At the current timestep:
For each f_j:
n=num samples in f_j
h_j = abs(sin(ø_i)) / Σ_k [ abs(sin(ø_(i-k))) ] where k = [0:n)

K_i = Σ_j [ f_j * h_j ]

And finally:
MV = P + K_i * I

Quick Start!
------------

Install relay

pip install relay.runner

OR for this demo:

pip install "relay.runner[webui]" # webui needs ZeroMQ installed

Look at the usage

relay -h

Try a demo. This demo runs monitors the number of a certain kind of bash echo command running every .1 seconds, and if there aren't enough of them running, will add more.

relay --metric bash_echo_metric --warmer bash_echo_warmer --delay .1 --sendstats webui --target 20

# navigate to localhost:8080 in a web browser

# demos 2 and 3: changing target values over time
relay --metric bash_echo_metric --warmer bash_echo_warmer --delay .1 --sendstats webui --target oscillating_setpoint
relay --metric bash_echo_metric --warmer bash_echo_warmer --delay .1 --sendstats webui --target squarewave_setpoint

# demo 4: running a heater and cooler at the same time
relay --metric bash_echo_metric --warmer bash_echo_warmer --delay .1 --sendstats webui --target squarewave_setpoint --cooler bash_echo_cooler

Detailed Usage:
------------

Relay has 4 main components:

metric - a timeseries of numbers that you wish to monitor (ie temperature)
target - a numerical value (or timeseries) that you'd like the
metric to be at (ie same units as the metric)

warmer - a function that Relay assumes will increase the metric
cooler - a function that Relay assumes will decrease the metric

In certain cases it can be more efficient to run a heater and air
conditioner at the same time, but generally it's not. It's usually safe
to apply this reasoning to Relay. You generaly should define only a
warmer or a cooler, but sometimes it is better to define both.

Relay makes some assumptions:

- The metric you monitoring is eventually consistent. This means that
if it takes a little while for effects to become apparent, Relay will
figure this out as soon as it acquires enough error history to do so.

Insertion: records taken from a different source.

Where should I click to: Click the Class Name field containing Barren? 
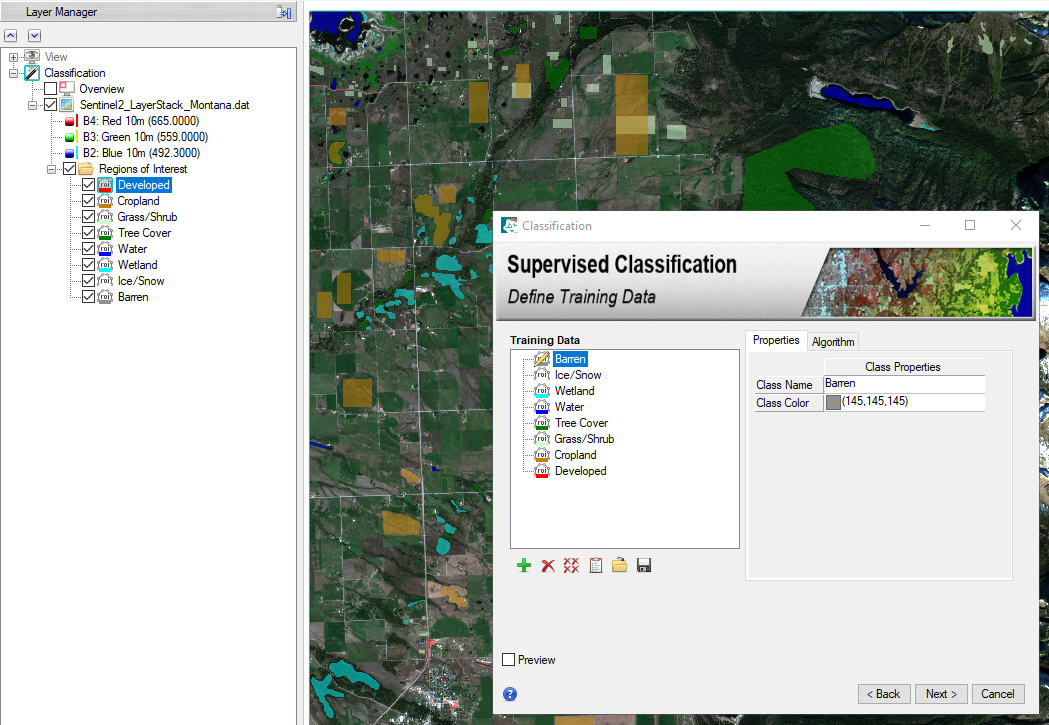click(x=903, y=385)
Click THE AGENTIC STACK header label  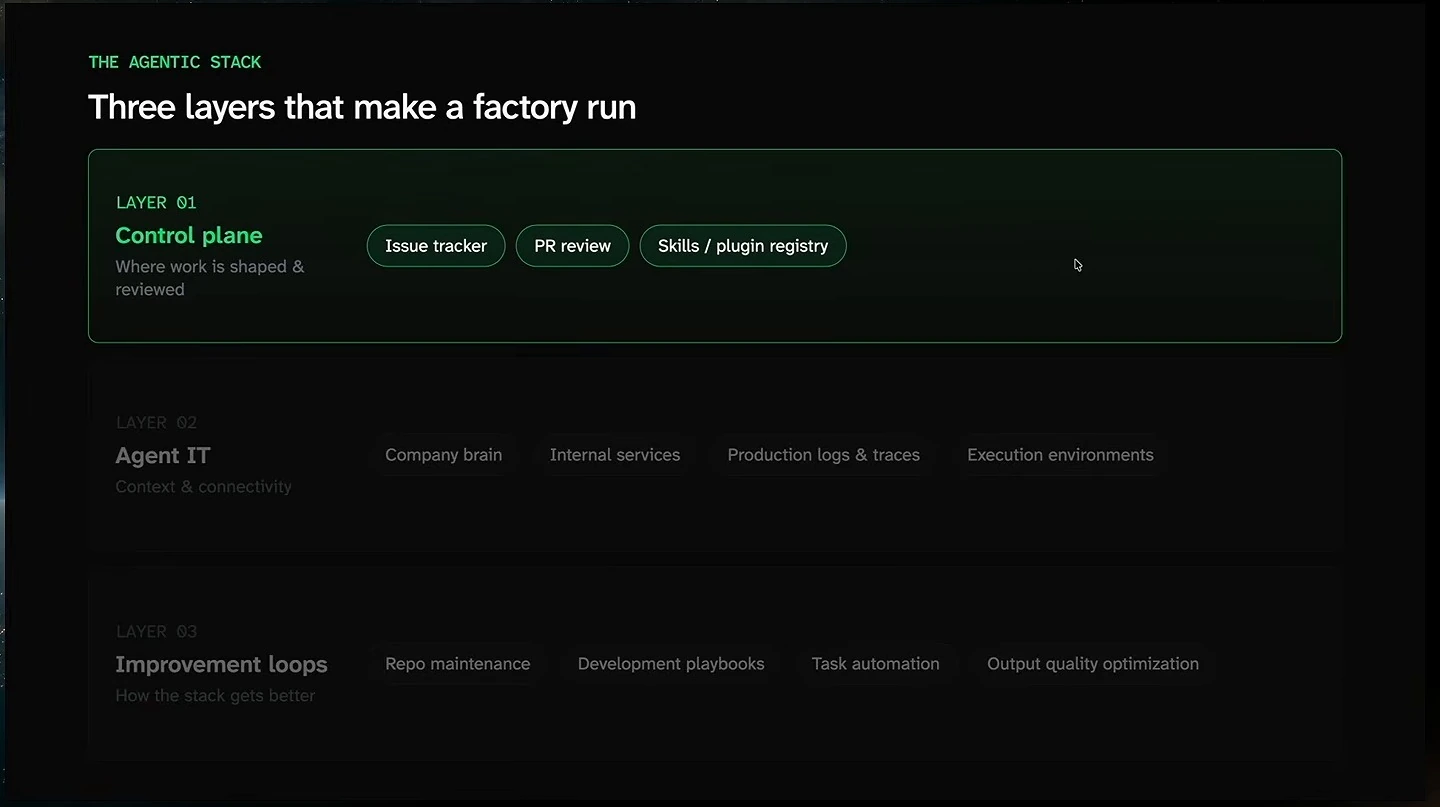point(175,62)
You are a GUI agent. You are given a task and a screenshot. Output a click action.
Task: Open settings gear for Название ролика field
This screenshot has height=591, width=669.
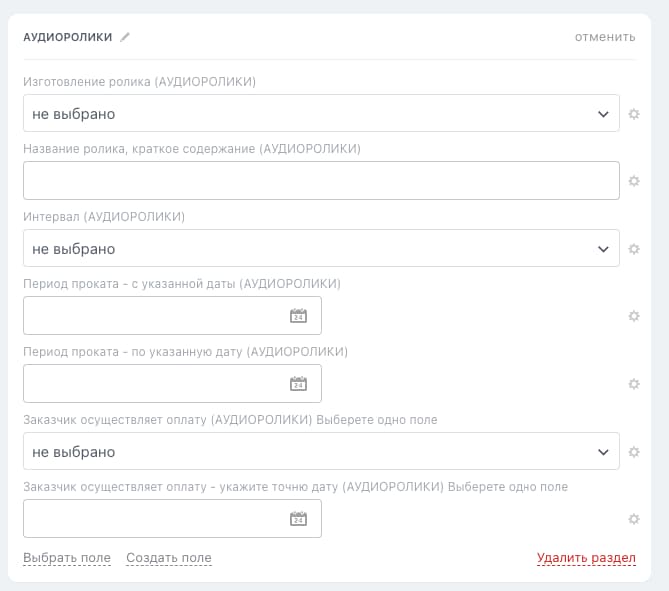coord(633,181)
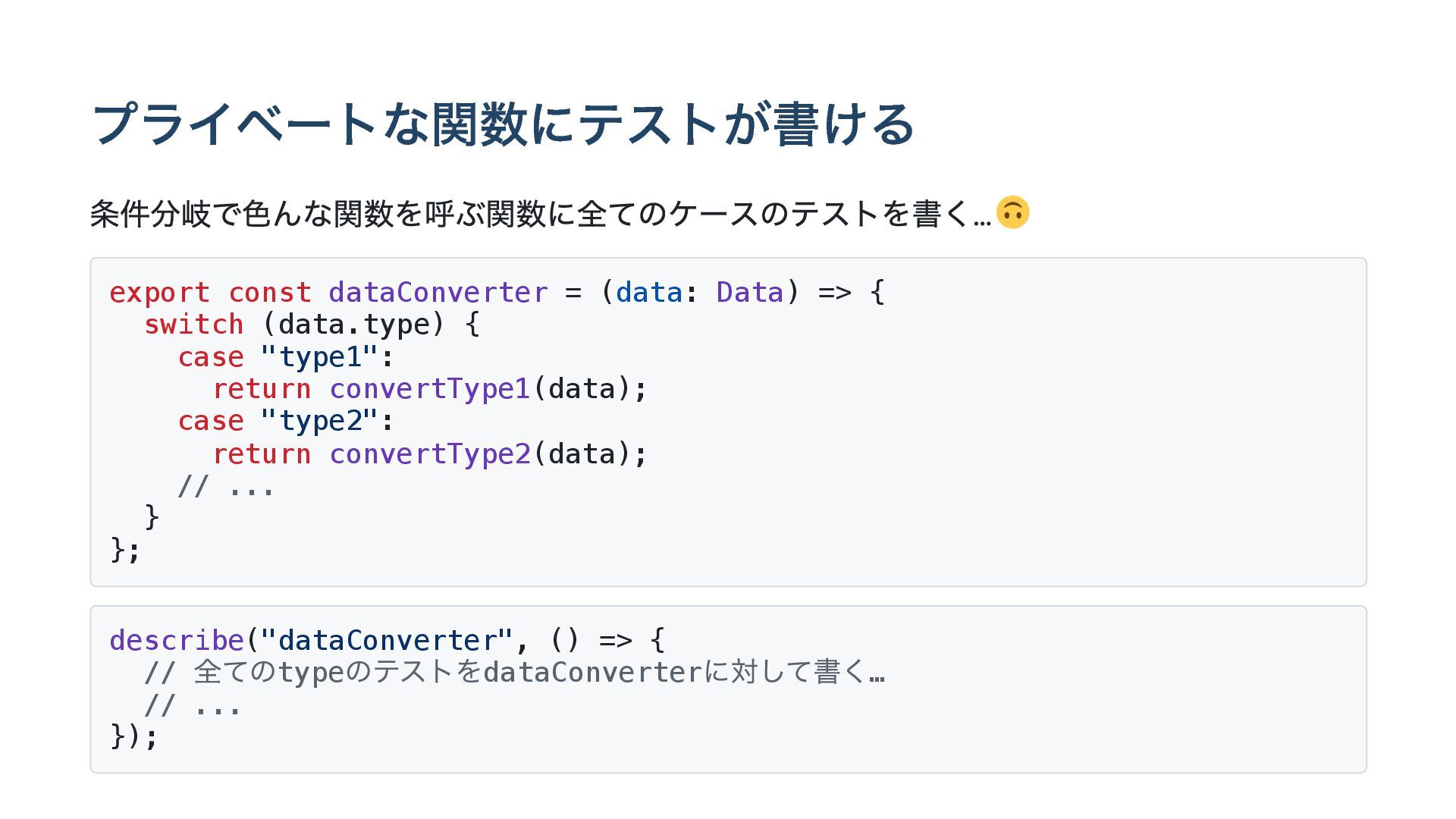Click the second 'case' keyword
The image size is (1456, 819).
(x=210, y=421)
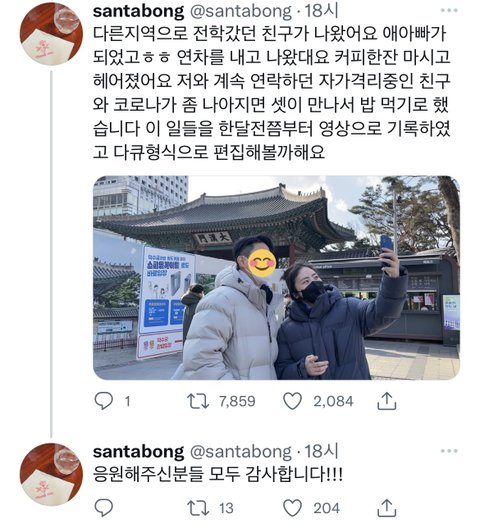Reply to the first santabong tweet
The width and height of the screenshot is (480, 523).
point(104,401)
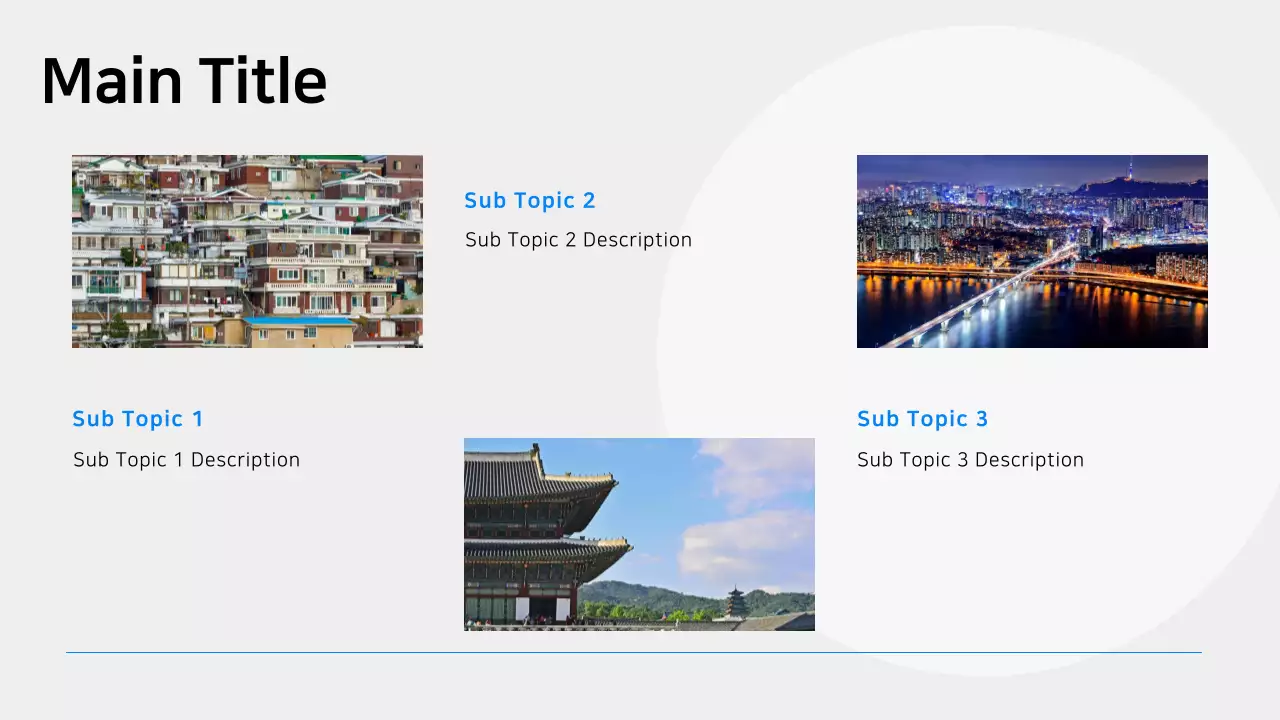1280x720 pixels.
Task: Click the palace photo
Action: [x=639, y=534]
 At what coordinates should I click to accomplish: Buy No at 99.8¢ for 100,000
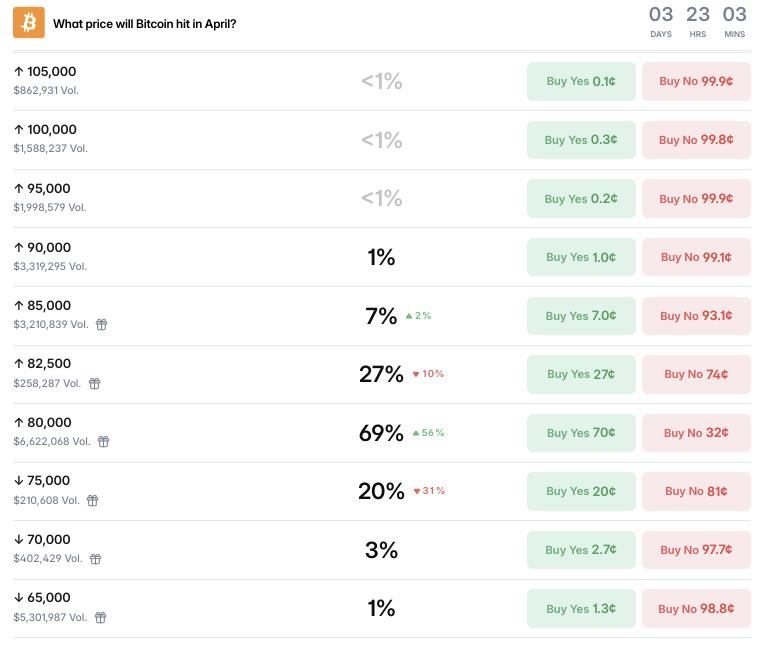696,140
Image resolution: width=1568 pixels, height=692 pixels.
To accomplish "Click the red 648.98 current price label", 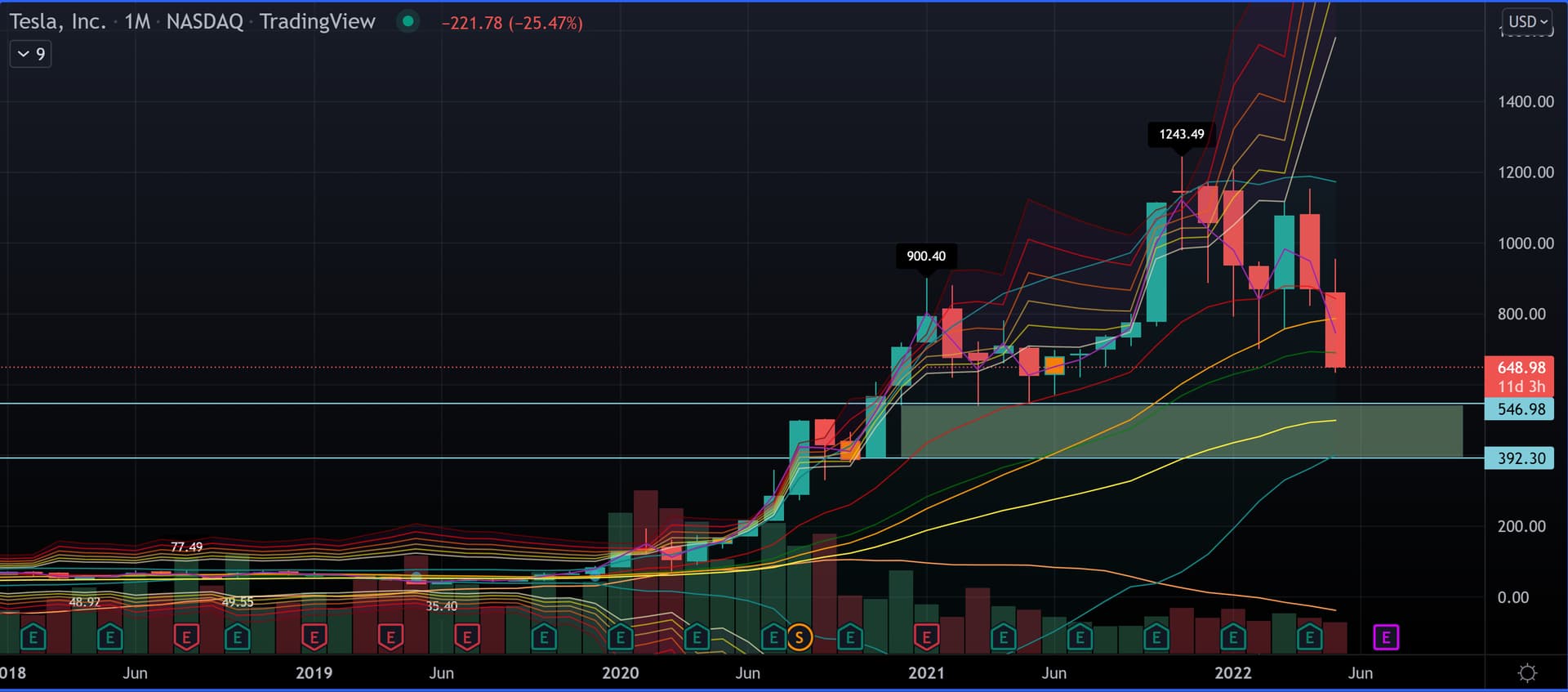I will (x=1521, y=368).
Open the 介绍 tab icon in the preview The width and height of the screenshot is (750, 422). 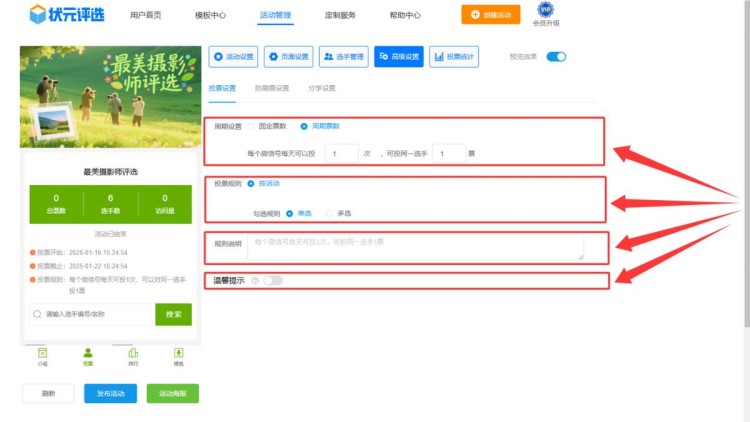[x=42, y=355]
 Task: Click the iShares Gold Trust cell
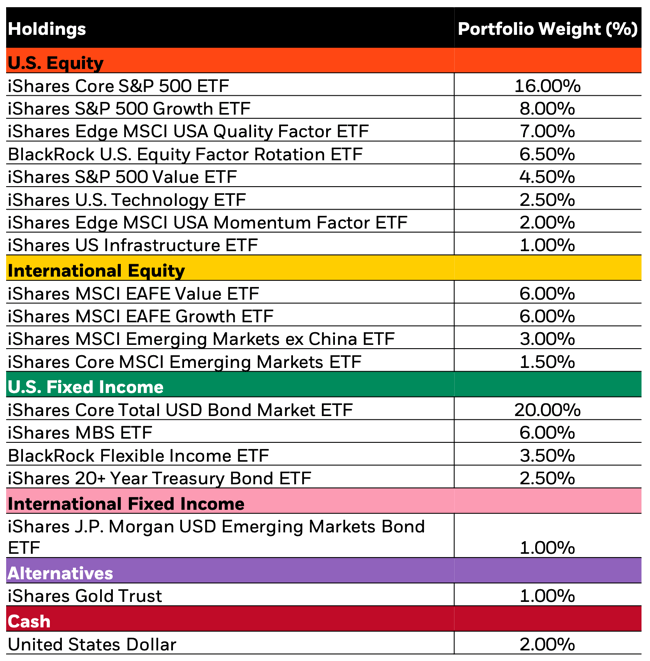point(84,596)
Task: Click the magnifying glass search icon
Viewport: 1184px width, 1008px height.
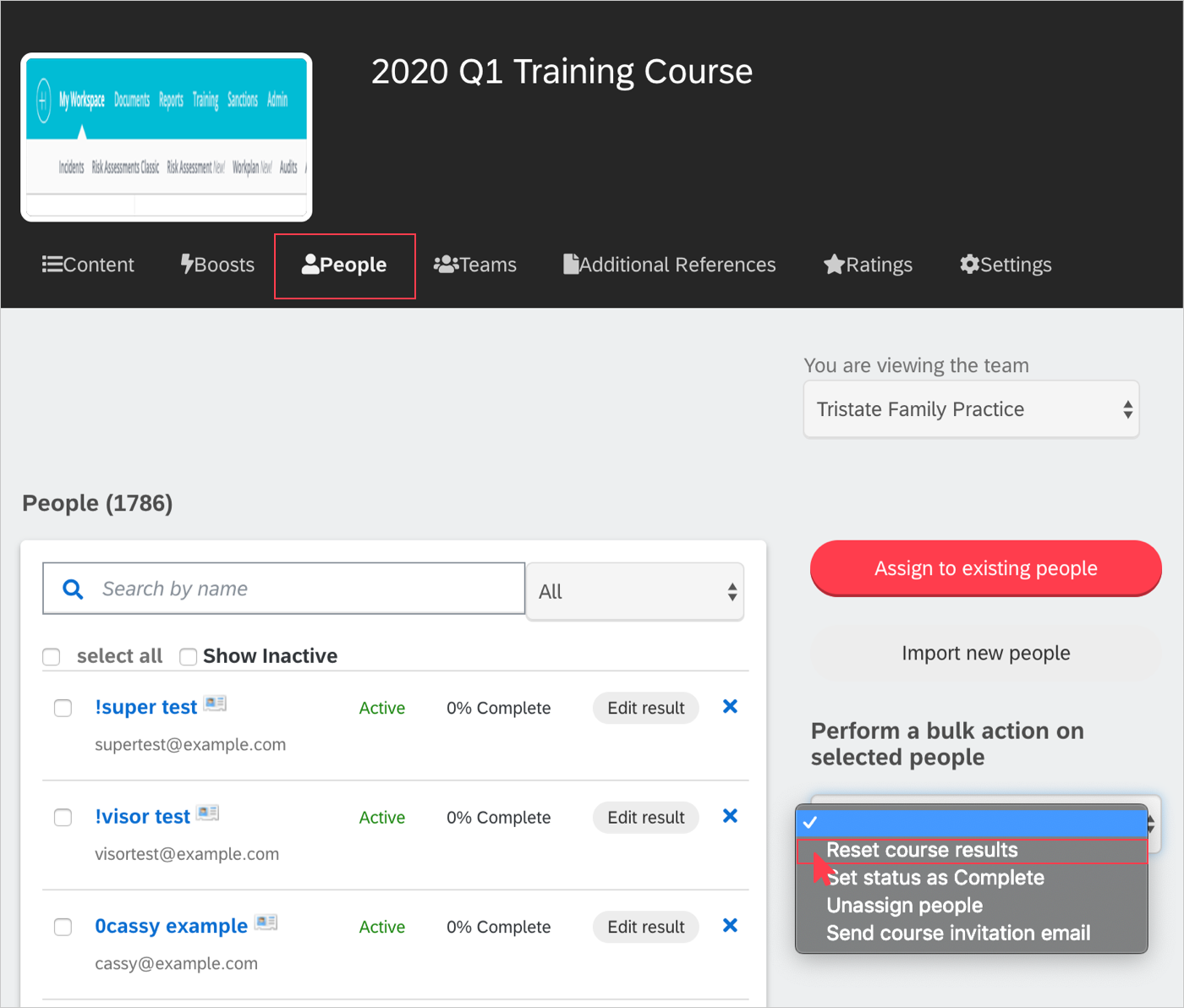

- The signal you're monitoring is continuous, integrable, and otherwise
valid input to a Fourier Transforms.

- Warmer functions increase metric values and Cooler functions decrease
metric values.

- If Relay accrues a large history of error, it will remember that error
for n samples, where n is the size of Relay's lookback window. If a
warmer or cooler function suddenly stops working or something changes
how it affects themetric, Relay's decisions may become less predictable
until it stabilizes.

- You can run multiple redundant Relays! If you add multiple Relay
processes, they will each account for a part of the signal. If you
stop multiple Relays, the remaining ones will figure this out and
re-adjust themselves over the next few samples.